For me, it all started at my family’s cybercafe in Michoacán, Mexico. From time to time, my parents allowed me to manage the place, and I often found myself fixing someone’s computer. Little did I know that this passion would lead me to fulfill my dreams.
The choice to study computer science came naturally, however, at that time, the only way to get such a degree was by moving to the U.S. Having grown up in Mexico and being so close to my family, the decision wasn’t easy for me or them, but deep down, we all knew it was the right one.
After moving to Oregon, I was motivated by my high school counselor, who I now consider my “second mom,” to apply for a scholarship and get the professional degree that I always wanted. Looking back, I remember thinking, ‘there is no way I’m going to get this scholarship,’ but I was wrong. This achievement gave me the courage to dream even bigger.
I never imagined that I would have a path of rejections ahead of me. In my first year of college, I was told that computer science would be too difficult and that I should consider studying something easier. Still, I was determined.
I began applying to internships and received so many rejection letters that I could have believed that I was wrong, but I refused to give up. Even Microsoft declined my first application, but this letter was a bit different— the recruiter shared tips and encouraged me to apply again, and I did.
For me, quitting was not an option. I had made a promise to myself and family when moving to the U.S.—that I would be the first person in my family to earn a degree. This and the love for my family kept me going. It paid off when, in 2015, I graduated from George Fox University with a B.S. in Computer Science and a job offer to join Microsoft.

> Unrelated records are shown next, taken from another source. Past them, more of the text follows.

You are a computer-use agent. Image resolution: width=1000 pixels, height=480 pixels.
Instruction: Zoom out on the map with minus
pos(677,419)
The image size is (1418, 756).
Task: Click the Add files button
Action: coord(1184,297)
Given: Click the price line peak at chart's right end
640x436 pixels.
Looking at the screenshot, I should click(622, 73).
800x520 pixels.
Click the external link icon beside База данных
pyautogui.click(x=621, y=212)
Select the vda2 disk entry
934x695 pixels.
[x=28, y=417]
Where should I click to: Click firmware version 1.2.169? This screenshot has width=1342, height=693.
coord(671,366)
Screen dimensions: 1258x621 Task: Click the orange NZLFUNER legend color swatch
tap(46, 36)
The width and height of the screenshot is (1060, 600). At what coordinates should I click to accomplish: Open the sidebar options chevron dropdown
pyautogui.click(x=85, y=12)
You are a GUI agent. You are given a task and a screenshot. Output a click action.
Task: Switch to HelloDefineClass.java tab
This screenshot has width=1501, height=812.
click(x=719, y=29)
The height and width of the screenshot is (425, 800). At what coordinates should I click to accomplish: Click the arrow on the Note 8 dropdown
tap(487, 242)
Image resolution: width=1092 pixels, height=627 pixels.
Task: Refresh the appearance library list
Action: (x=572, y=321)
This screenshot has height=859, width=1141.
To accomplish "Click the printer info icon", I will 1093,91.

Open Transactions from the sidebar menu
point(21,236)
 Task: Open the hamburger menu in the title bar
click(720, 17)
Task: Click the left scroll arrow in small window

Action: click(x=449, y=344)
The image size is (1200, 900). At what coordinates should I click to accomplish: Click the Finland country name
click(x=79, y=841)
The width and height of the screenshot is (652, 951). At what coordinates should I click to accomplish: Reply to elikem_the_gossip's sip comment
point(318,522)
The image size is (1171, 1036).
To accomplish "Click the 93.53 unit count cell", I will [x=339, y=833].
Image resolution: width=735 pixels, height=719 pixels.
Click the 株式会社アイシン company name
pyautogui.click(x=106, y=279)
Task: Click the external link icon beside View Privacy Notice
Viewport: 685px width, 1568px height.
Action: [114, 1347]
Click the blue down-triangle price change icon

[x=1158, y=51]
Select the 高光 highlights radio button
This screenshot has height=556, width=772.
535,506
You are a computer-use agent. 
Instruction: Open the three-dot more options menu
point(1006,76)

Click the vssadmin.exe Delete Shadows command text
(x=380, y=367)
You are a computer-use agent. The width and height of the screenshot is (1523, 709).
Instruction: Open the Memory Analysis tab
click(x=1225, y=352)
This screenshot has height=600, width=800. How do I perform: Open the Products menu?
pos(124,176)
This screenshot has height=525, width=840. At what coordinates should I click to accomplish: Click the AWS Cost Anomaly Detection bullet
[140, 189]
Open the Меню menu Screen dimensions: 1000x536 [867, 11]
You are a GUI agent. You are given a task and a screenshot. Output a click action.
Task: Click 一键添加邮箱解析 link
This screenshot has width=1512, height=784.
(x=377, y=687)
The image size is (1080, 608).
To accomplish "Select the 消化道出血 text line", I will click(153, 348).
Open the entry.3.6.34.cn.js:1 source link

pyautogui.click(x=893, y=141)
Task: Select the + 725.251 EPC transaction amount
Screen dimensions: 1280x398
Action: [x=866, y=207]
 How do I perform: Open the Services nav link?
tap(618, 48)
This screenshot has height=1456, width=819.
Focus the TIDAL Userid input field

If I had not challenged myself, maybe I would not have made it. Maybe, I would not be the Program Manager that I am today.
Now, it’s time for me to give back and help others walk the path that I did. I am proud to be involved in many NGOs, including “Degrees of Change,” the organization that gave me the scholarship, and “iUrban Teen”, which focuses on exposing underserved students to STEM. I want to ensure that more Latino students have the opportunities and resources needed to fulfil their dreams.
A word of advice? Persevere. When you receive a “no,” turn this into your next opportunity.